THERE ARE many things Corrie Cuthbertson does because she believes they are good for the environment. She makes her own cleaning products. She grows her own vegetables. She has not flown for the past two years and, this month, her holiday involves taking the train all the way to the south of France. Last year she drove her car a mere 10 times. She has been known to take packaging back to the supermarket. But the biggest thing she does is to abstain from having children.

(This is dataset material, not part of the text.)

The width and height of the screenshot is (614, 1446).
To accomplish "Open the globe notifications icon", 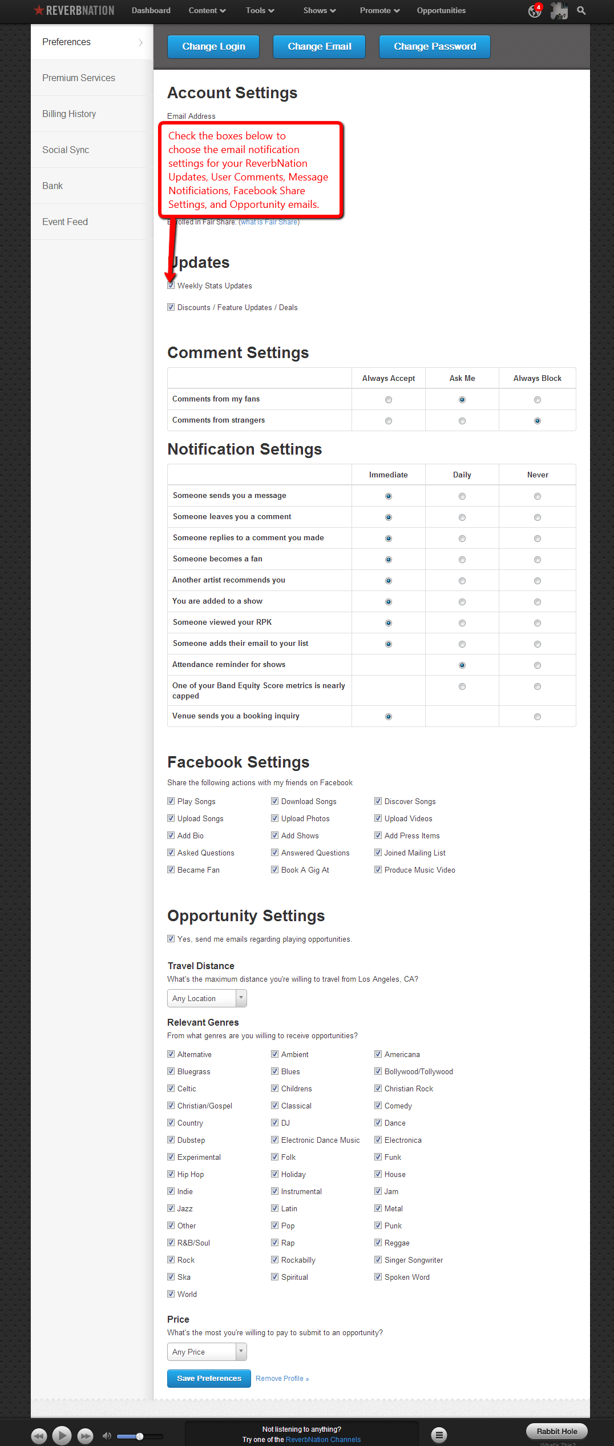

At 34 years old, Cuthbertson is “99.9% certain” she will never procreate. This isn’t because she can’t, or because she and her husband don’t want children, or because she loves her career too much, but because she believes that bringing another life into the world is the most damaging thing she can do in terms of climate change and sustainability. Another child equals another carbon footprint: another unwelcome addition to the 6.7 billion of us carbon-guzzlers already threatening to drain the world’s resources. That is her view.
Cuthbertson believes this is an issue that is being strangely overlooked by many environmentalists. Though she has many friends in the movement, she knows of no-one like herself who has made the decision to go childfree for the sake of the planet.
“I talk to a lot of green people,” she says, “and many of them agree with the theory, but there’s always a but’. They’ll say something like but I’d like a little one of me running around’.” In reality, Cuthbertson is not entirely alone in her view. The idea that one of the major contributors to climate change is sheer human numbers has been lurking around on the fringes of green thought for some time. Indeed, there are a few high-profile exponents of it, among them Prince Charles’s environmental advisor Jonathan Porritt and Sir Crispin Tickell. And yet, according to Professor Chris Rapley, former director of the British Antarctic Survey and now director of the Science Museum, this remains the Cinderella issue of the climate-change debate. Even the major environmental organisations are barely touching it. As Porritt has said: “I can’t recall any environmental or climate-change organisation ever suggesting that births averted’ is probably the single most substantial and cost-effective intervention that governments could be using.”